▶ **Selected text**:

· · · · ·

I got to be in the live audience yesterday of a Tom Peters webinar where for an hour he railed, riffed on great quotes, told stories, and test-i-fied. Hell of a performance. While the rest of us are nattering among ourselves, Tom is out making converts among the heathen. Go, Tom!

I nodded my head continuously for an hour. Business is about passion. Leadership is about being able to say “I don’t know.” “Don’t rebuild. Reimagine.” “Don’t hire someone who had a 4.0 GPA. The definition of a 4.0 student is someone who’s bought the act.” And he tells how the war in Afghanistan was fought much more efficiently because direct, person-to-person communication was enabled — Instant Messaging was way important among stealth soldiers on the ground — rather than mediated through the Last War hierarchy of command.

And then he talks about branding and I find myself struggling to translate it into language I understand. Tom tells us to brand ourselves at work. My hackles go up because corporate branding suffers from two flaws: First, it reduces rich complexity to an annoying jingle. Second, branding exercises are the most cynical activities companies engage in. People sit in a room — I’ve been there — and try to come up with a corporate image that will sell. It has no connection to what the company is about. Can this be what Peters recommends that we do to ourselves?

· · · · ·

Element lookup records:
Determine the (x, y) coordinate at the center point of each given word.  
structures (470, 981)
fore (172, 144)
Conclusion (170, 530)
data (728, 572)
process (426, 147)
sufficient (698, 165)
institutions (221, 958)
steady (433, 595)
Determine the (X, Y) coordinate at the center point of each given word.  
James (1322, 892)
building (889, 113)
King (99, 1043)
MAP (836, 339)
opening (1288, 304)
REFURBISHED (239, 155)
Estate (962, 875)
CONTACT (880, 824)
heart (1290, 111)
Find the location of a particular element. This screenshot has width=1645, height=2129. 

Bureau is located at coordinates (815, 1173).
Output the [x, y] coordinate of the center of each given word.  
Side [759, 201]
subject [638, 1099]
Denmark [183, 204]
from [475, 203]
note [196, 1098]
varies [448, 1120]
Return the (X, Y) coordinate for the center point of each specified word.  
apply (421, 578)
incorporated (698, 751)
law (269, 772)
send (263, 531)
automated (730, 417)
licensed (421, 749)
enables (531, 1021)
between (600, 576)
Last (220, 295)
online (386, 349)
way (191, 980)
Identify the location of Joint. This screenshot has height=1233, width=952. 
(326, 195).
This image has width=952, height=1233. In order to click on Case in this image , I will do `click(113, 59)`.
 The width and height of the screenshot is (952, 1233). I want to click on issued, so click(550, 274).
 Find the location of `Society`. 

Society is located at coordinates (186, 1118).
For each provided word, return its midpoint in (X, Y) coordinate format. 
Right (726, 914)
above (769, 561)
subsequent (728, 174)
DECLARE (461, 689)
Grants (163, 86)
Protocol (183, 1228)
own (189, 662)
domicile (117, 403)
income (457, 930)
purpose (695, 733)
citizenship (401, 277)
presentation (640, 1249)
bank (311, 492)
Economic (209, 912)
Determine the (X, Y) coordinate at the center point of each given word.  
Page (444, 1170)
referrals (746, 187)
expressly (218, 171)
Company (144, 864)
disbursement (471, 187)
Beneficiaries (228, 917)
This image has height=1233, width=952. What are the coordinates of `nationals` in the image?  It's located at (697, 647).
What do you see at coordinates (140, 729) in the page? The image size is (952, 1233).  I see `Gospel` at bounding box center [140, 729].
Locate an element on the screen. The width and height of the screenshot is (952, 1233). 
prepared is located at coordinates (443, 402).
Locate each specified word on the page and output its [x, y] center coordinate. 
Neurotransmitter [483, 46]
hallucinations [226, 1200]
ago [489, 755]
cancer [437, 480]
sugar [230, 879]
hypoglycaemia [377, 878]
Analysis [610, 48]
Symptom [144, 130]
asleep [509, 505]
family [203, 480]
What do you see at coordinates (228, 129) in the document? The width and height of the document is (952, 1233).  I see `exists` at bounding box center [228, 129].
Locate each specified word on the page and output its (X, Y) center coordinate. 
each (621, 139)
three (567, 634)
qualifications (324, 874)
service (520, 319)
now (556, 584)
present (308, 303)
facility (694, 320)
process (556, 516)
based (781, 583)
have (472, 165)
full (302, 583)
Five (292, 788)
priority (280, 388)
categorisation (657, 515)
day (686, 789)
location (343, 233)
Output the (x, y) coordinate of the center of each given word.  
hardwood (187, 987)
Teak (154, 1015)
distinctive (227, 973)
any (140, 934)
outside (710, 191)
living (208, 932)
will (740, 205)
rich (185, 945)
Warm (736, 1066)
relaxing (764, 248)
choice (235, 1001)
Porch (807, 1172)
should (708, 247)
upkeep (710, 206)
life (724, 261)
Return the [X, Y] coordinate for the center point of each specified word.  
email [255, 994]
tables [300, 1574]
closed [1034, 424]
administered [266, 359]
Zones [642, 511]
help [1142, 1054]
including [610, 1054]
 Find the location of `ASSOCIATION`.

· · · · ·

▶ **Problem requirements**: Please mark each statement yes or no according to the Tom Peters webinar text, and quote the exact words from that text that decide it. (a) The webinar lasted an hour. (b) The writer watched a recording of the webinar. (c) Peters tells his audience to brand themselves at work.

▶ **Expected output**:
(a) Yes: "for an hour he railed"
(b) No: "I got to be in the live audience yesterday"
(c) Yes: "Tom tells us to brand ourselves at work."